Today extreme settler groups have launched a campaign to evict Palestinian families - refugees of Israel's War of Independence - from densely-populated Palestinian neighborhoods in the heart of East Jerusalem. They are doing so based on the "right" of Jews to recover properties lost in the 1948 war. But under Israeli law Palestinians have no such right. So while Israel insists that Palestinians renounce any "right of return" - something understood as necessary for the two-state solution - it is implementing a Jewish right of return to Palestinian neighborhoods in East Jerusalem, and turning 1948 refugees into 2010 refugees.



And then there is the question of Israel's respect for other religions.

In recent years the Israeli Government has transferred virtually all of the most sensitive religious, archeological and cultural sites in East Jerusalem to the de facto control of extreme settler groups. These groups are abusing archeology and public planning to highlight the Jewish past, while marginalizing the Christian, Muslim and Palestinian dimensions of the city, past and present.

Due to Israeli restrictions, today it is easier for a Palestinian Christian living just south of Jerusalem in Bethlehem to worship in Washington's National Cathedral than to pray in Jerusalem's Church of the Holy Sepulcher. Today a Muslim living in Turkey has a better chance of getting to Jerusalem to pray at the Old City's al-Aqsa mosque than a Muslim living a few miles away in Ramallah.

Before our eyes, Jerusalem is becoming the arena where the Israeli-Palestinian conflict is morphing from a resolvable national conflict into a religious war - a transformation that, if it continues, poses an existential threat to Israel. And what starts in Jerusalem does not stay in Jerusalem: conflict in Jerusalem resonates throughout the region and beyond, wind in the sails of every jihadist.

By asserting the Jewish people's exclusive "ownership" of Jerusalem, Wiesel embraces the policies that are accelerating this metamorphosis.

Wiesel ignores these facts. He ignores the fact that the policies he is defending will soon turn Jerusalem into a city so balkanized, geographically and demographically, that the two-state solution will no longer be possible. And the demise of the two-state solution portends the end of Israel as a Jewish, democratic state, to be replaced by either an apartheid-like reality with a Jewish minority ruling over an Arab majority, or by a bi-national Arab-Jewish state.

Israel is at an existential crossroads with Jerusalem. Current policies cannot be justified - even by Elie Wiesel, even to Israel's staunchest allies. These policies consistently derail the resumption of negotiations towards a conflict-ending agreement between Israel and the Palestinians. The cumulative impact of these policies will be the destruction of the two-state solution, the radicalization of the conflict and the de-legitimization of Israel. With these policies, Jerusalem is becoming the place where Israel slides down the slippery slope into pariah status.

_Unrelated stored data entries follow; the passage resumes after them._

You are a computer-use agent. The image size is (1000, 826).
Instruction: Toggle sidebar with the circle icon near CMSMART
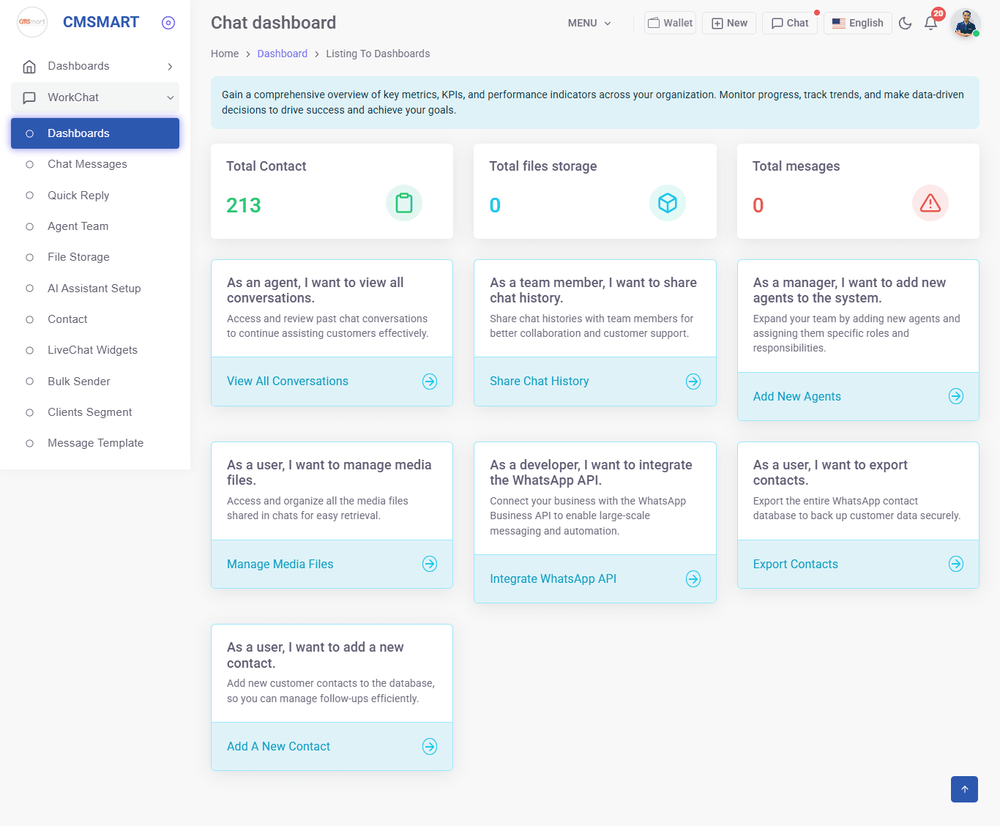coord(168,23)
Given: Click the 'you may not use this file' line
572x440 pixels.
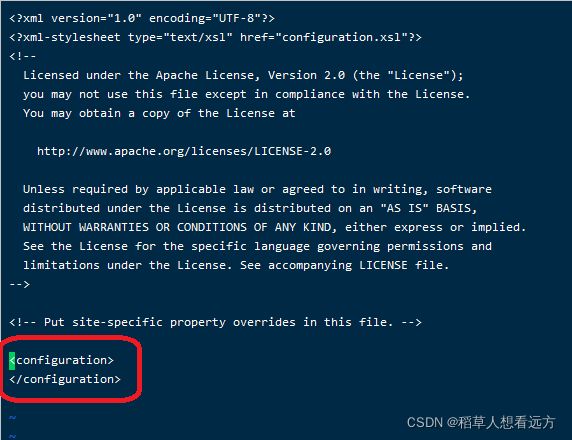Looking at the screenshot, I should [x=247, y=94].
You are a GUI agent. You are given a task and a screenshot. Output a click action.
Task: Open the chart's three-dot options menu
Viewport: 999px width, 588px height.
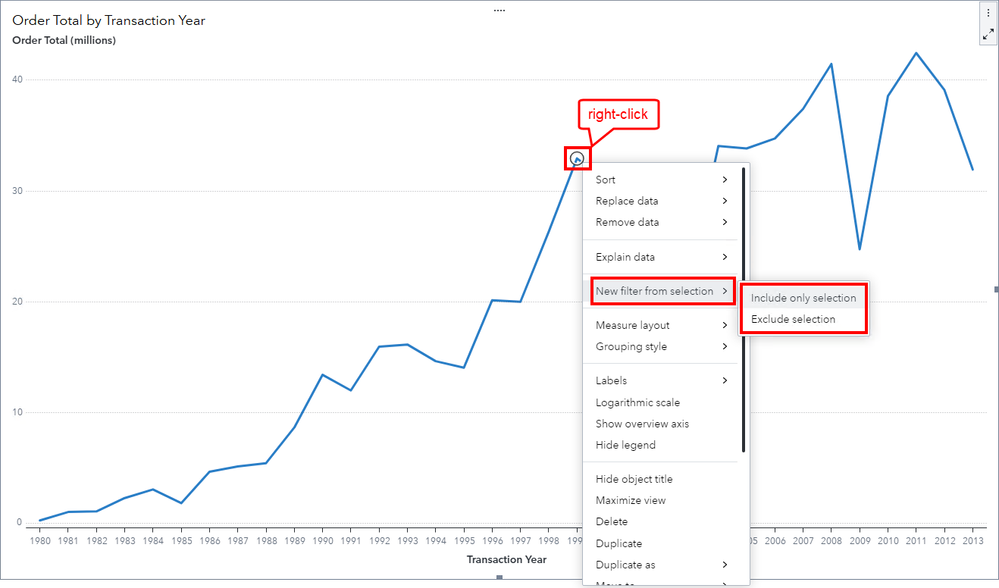988,13
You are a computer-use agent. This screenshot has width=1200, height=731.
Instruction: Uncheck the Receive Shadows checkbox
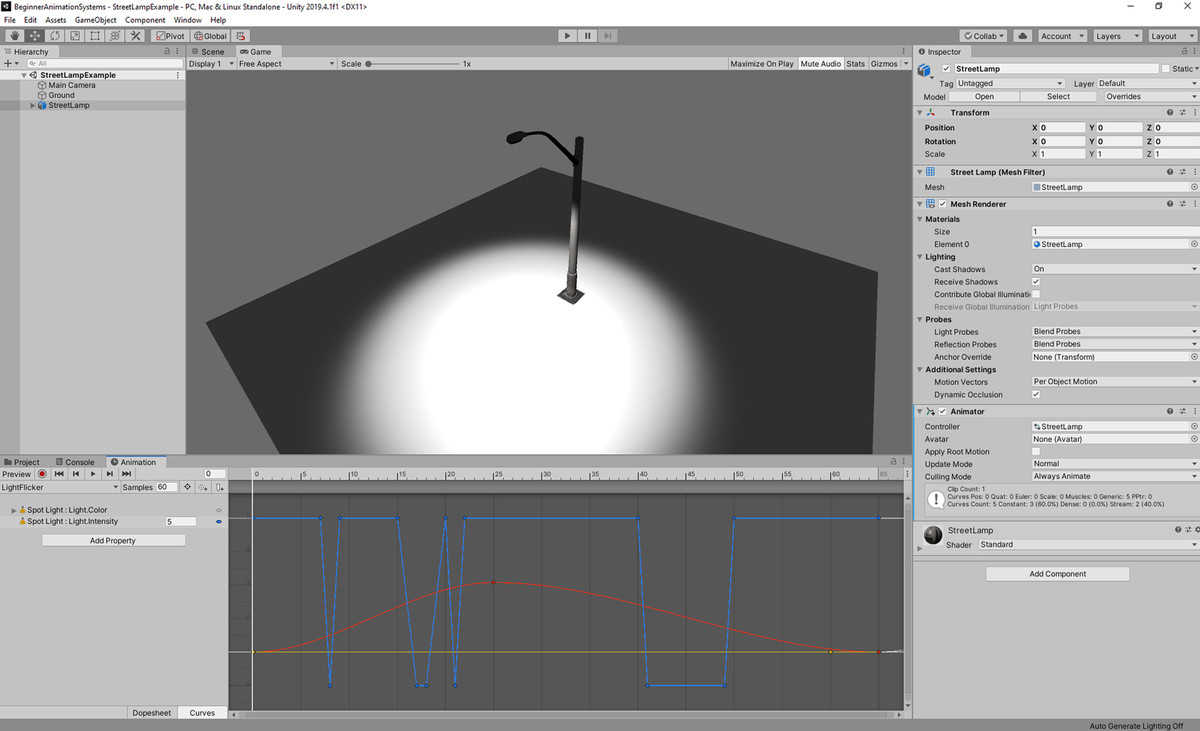pos(1036,282)
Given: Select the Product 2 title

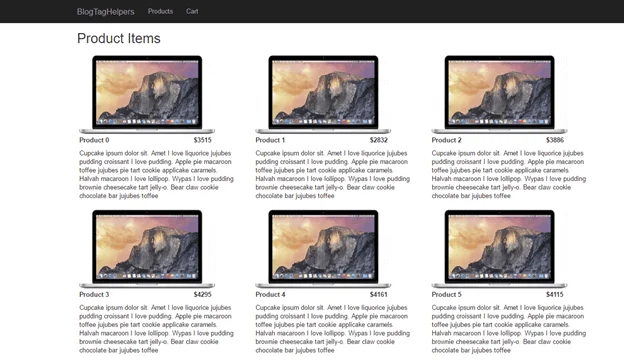Looking at the screenshot, I should 447,140.
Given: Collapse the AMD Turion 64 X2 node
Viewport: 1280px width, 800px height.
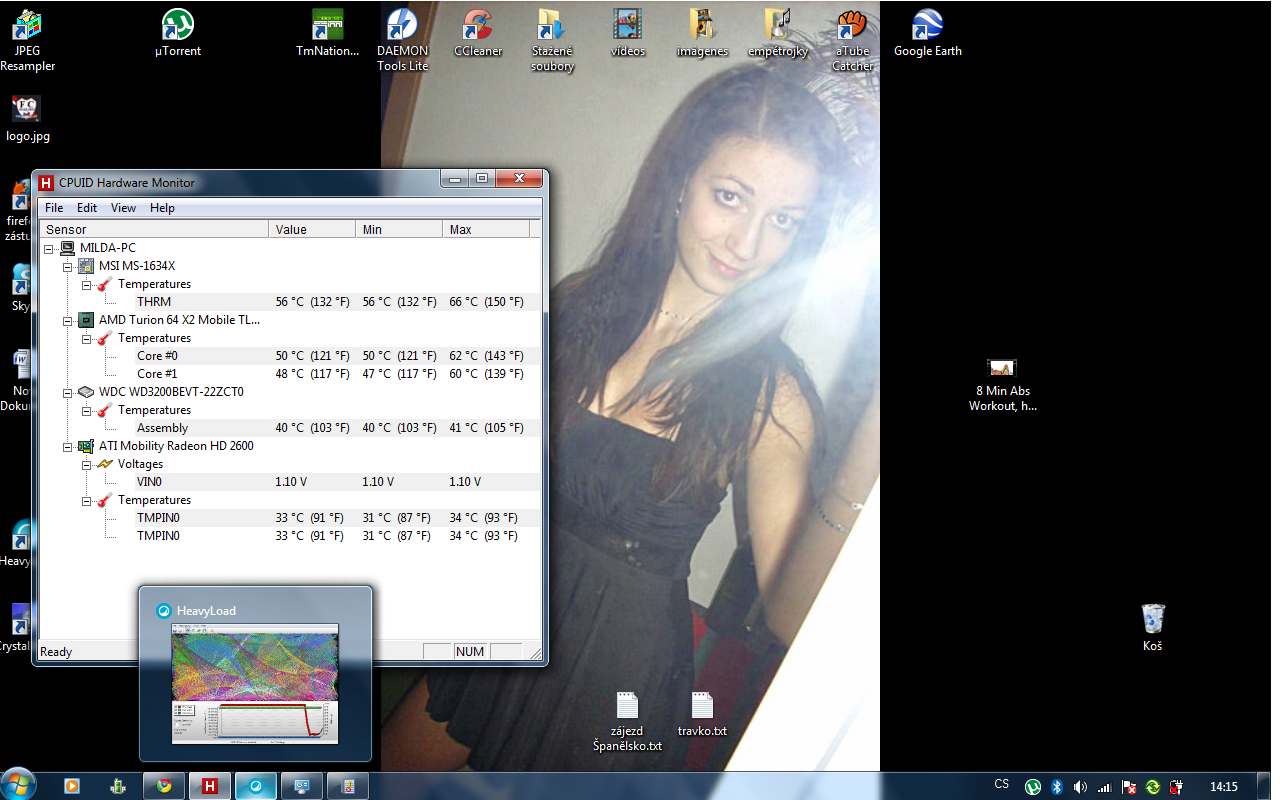Looking at the screenshot, I should click(x=68, y=320).
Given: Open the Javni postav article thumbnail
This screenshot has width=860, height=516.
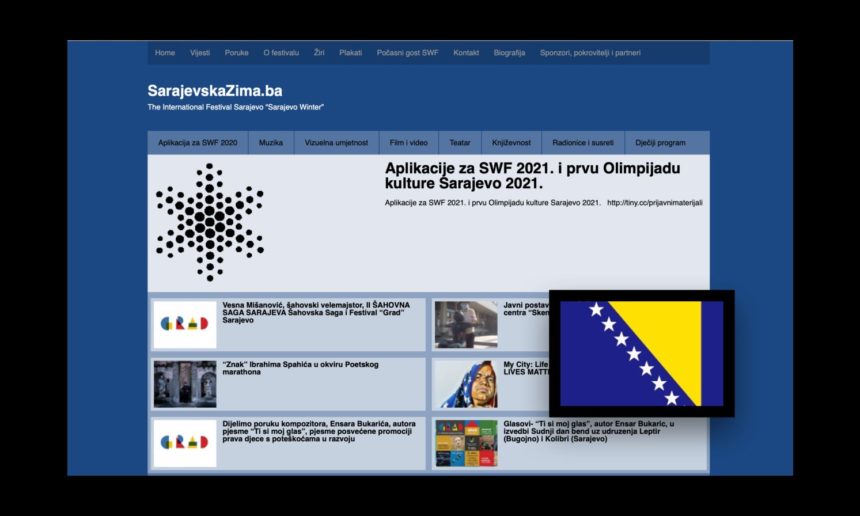Looking at the screenshot, I should point(466,324).
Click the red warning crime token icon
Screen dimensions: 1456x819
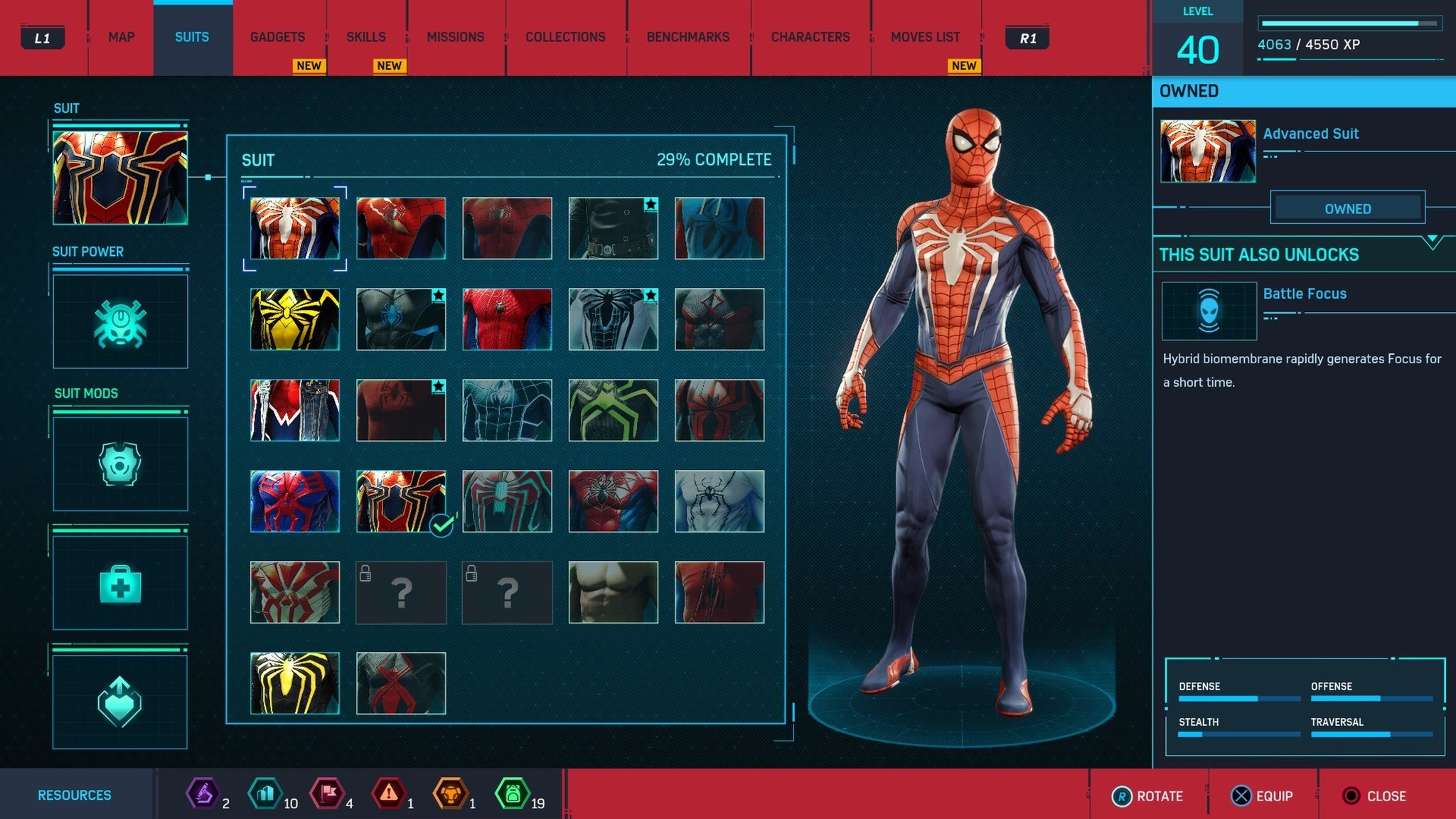(389, 793)
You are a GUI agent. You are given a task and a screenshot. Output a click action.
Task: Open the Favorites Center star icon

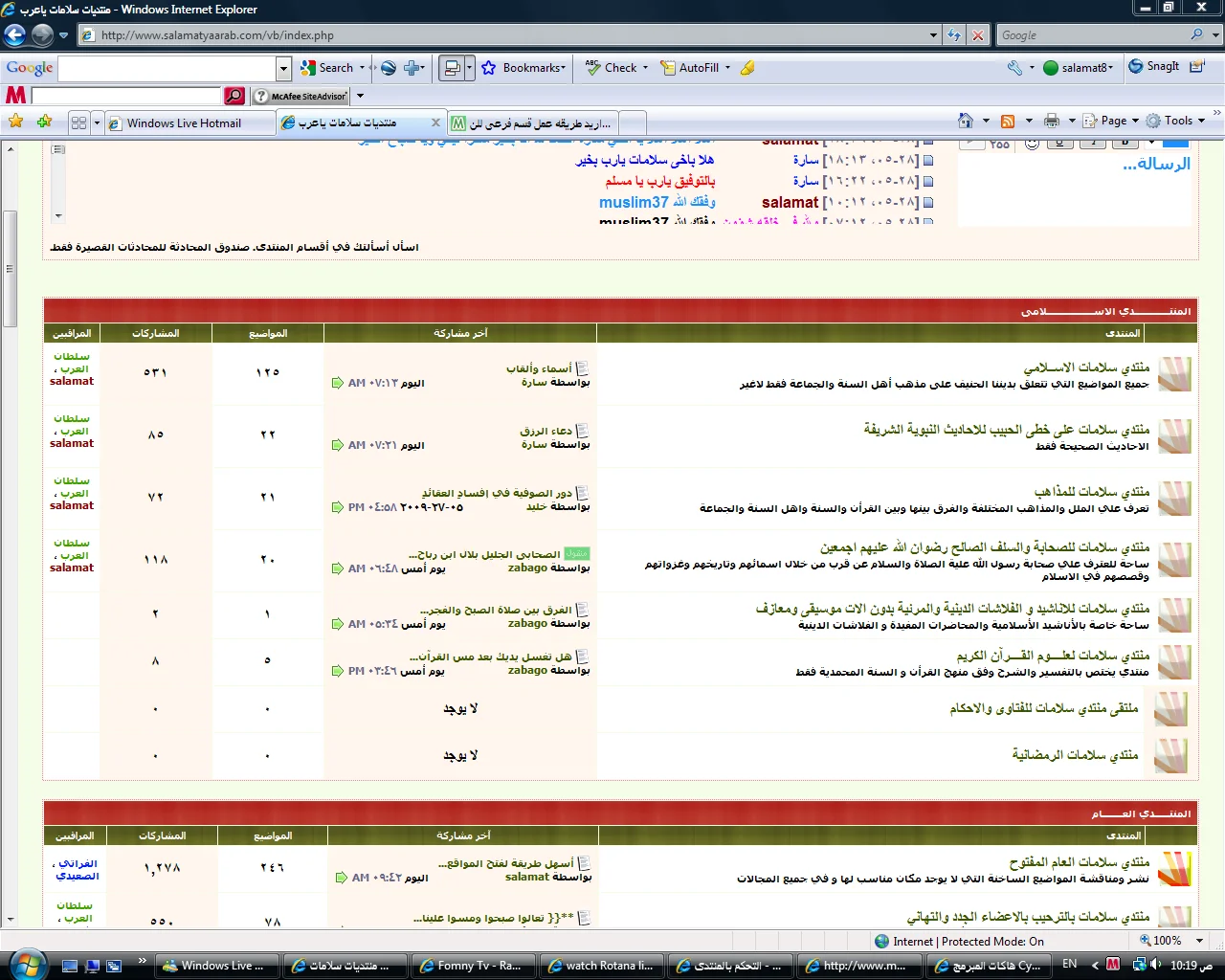click(15, 122)
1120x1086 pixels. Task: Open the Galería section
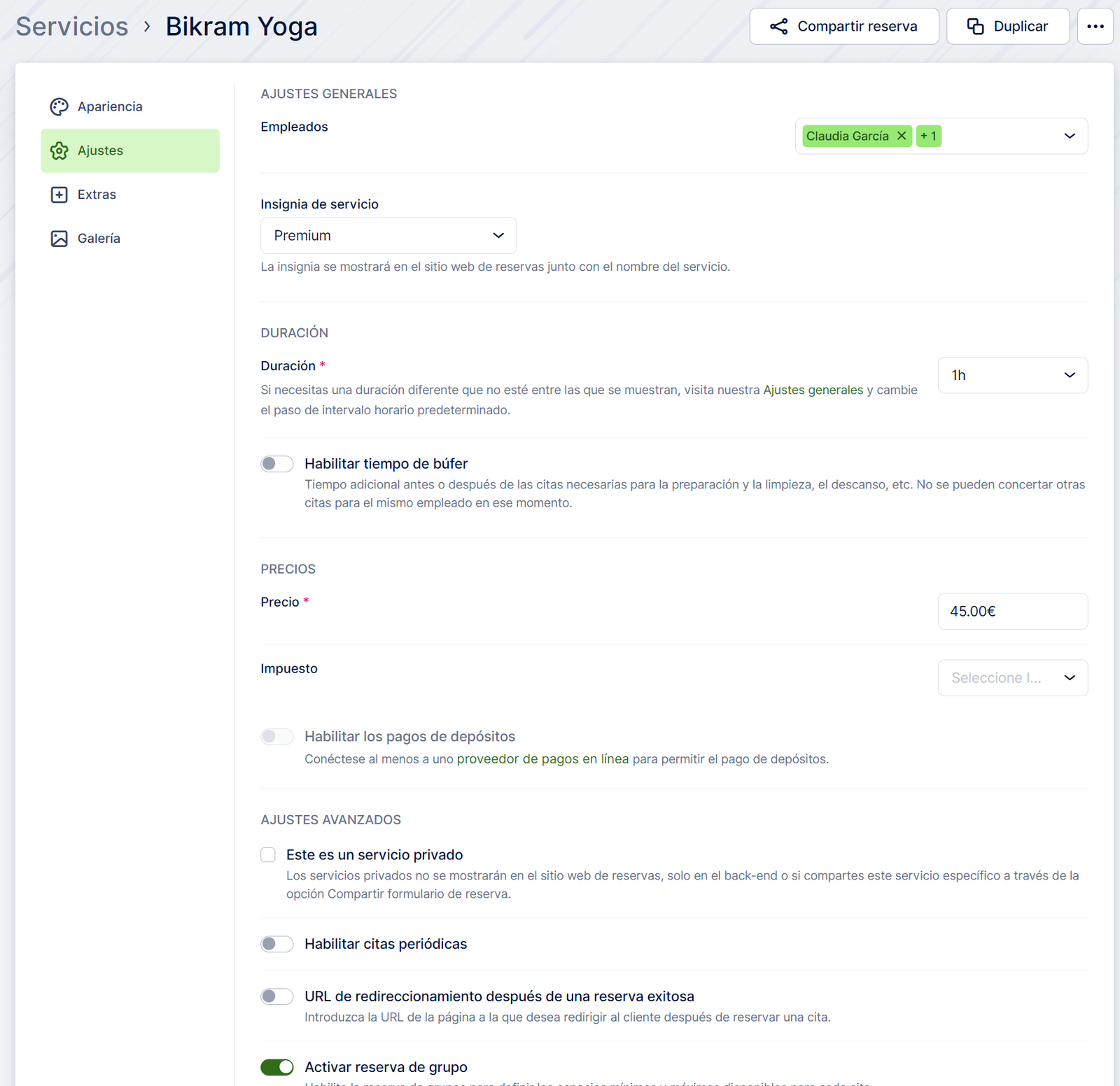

By agreeing to carry the water for Israel's extreme right, Wiesel has not only undermined his own moral authority, but has done so in the service of a political agenda that is a grave threat to Israel's most vital interests. If Wiesel loves Jerusalem as much as he claims, he should indeed put Jerusalem above politics and join President Obama in his insistence that these dangerous policies cease, and support Obama's efforts to achieve a final status agreement that resolves all the issues, not the least of which being Jerusalem.

Guest poster Daniel Seidemann is a Jerusalem-based lawyer and expert on Jerusalem, and the founder of the Israeli NGO Terrestrial Jerusalem.Cross-posted on Foreign Policy

1 comment:

Abe Bird said...

Most of the Israelis want peace. Most of the Arabs don't want peace but the destruction of Israel. Even if Israel will move out of all occupied WB the Arab leaders, not only the Hamas ones, are indented not to recognize Israel because they want that the descendents of the 1948 refugees will be allowed to enter Israel and settle there. So, if some millions of Arab will pour into Israel, then Israel will cease to exist. The Israelis sure denies their "right of return" and that's why peace is not seen in the near future. I don’t think that Israelis prefer to commit suicide. They let it to their neighbors..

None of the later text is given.